Ligi piłkarskie 2014/15
Pierwsza ekipa Mazovii już zakończyła swoje rozgrywki ligowe w tym sezonie. W sobotę w południowym upale walczyła na własnym stadionie z drużyną Błękitnych Gąbin o ostatnie punkty. Dzień później do Mińska Mazowieckiego zawitała Tęcza Stanisławów, która w siedleckiej klasie A walczy o utrzymanie się na premiowanej awansem trzeciej pozycji
Wątłe nadzieje
Mecz z gośćmi z Gąbina miał nietypowy scenariusz. Gospodarze bowiem bardzo szybko doprowadzili do wysokiego prowadzenia i utrzymali je do końca spotkania.

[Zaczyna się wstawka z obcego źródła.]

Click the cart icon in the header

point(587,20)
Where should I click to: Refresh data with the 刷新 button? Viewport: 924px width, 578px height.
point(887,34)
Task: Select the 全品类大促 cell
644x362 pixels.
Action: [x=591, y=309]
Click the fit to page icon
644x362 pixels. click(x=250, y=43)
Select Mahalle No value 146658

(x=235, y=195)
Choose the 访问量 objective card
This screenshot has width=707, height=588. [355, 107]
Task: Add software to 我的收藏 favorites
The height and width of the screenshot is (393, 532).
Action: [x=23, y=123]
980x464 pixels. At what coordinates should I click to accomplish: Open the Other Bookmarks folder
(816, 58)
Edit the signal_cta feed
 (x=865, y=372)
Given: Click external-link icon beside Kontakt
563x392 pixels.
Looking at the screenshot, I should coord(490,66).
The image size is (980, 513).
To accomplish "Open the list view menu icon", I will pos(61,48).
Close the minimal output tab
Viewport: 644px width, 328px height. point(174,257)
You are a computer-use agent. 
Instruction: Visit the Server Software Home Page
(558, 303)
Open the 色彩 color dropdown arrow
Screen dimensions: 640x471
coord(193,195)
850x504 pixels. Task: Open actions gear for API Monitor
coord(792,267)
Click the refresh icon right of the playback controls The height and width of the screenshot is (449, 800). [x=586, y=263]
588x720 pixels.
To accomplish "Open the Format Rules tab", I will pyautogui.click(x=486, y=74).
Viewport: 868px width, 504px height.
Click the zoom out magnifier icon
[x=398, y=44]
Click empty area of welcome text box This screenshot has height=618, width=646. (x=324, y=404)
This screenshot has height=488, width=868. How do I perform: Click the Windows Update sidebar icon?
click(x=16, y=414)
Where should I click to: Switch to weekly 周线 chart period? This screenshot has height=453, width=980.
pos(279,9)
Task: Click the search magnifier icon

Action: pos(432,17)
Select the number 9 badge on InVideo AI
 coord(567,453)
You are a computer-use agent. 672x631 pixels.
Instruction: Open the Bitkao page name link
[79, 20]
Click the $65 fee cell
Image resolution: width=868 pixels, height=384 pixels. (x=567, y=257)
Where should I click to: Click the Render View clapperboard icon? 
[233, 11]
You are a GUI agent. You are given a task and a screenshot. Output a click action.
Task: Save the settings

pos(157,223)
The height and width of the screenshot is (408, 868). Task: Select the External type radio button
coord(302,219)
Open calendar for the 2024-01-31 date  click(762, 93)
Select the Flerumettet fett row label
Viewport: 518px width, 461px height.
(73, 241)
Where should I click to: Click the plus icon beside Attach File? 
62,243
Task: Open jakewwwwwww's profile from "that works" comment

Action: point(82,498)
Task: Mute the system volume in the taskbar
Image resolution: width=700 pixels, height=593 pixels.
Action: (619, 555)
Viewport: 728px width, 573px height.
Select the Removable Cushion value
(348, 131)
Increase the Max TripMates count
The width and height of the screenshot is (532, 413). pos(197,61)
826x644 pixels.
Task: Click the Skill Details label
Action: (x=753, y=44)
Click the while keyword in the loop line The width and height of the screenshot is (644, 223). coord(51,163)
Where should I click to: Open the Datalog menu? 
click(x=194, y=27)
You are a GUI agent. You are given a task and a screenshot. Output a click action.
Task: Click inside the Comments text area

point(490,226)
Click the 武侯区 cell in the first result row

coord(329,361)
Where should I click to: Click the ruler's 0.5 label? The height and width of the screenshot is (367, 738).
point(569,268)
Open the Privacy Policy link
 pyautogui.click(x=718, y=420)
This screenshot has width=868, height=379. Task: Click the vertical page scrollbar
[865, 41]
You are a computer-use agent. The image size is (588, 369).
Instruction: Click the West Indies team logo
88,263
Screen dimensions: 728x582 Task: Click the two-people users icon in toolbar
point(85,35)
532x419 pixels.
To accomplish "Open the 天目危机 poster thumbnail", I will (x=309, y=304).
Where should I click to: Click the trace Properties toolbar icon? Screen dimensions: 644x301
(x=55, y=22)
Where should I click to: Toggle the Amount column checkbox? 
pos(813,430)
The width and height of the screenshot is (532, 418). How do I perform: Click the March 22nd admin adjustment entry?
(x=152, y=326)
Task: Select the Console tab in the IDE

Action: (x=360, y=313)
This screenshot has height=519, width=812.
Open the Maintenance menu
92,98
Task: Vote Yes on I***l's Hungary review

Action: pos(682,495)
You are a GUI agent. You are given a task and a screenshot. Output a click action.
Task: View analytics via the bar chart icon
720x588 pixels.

Pierwszy gol padł już w 10 minucie, a jego autorem był Daniel Smuga, który wykorzystał dobre dośrodkowanie Piotra Sobótki. Już dwie minuty później mieliśmy kolejną bramkę. Tym razem swoimi umiejętnościami popisał się Karol Wójcik, strzelając głową po podaniu Michała Hermana. Po niecałych 10 minutach od ostatniej bramki było już 3:0. Wynik ustalił Michał Bondara, który wykorzystał błąd bramkarza wybijającego piłkę po strzale Smugi. Do końca meczu gospodarze mieli jeszcze przynajmniej kilka klarownych sytuacji - zabrakło niestety skuteczności, także bramkarz gości spisywał się nienajgorzej. Ekipa Błękitnych wyraźnie straciła zapał do gry i rzadko opuszczała własną połowę boiska, przez większość czasu się broniąc. Mazovia pozostawia więc bardzo dobre wrażenie. Okazuje się także, że to może nie być koniec, bo możliwe są baraże o grę w III lidze. Pozostaje tylko poczekać na decyzję MZPN.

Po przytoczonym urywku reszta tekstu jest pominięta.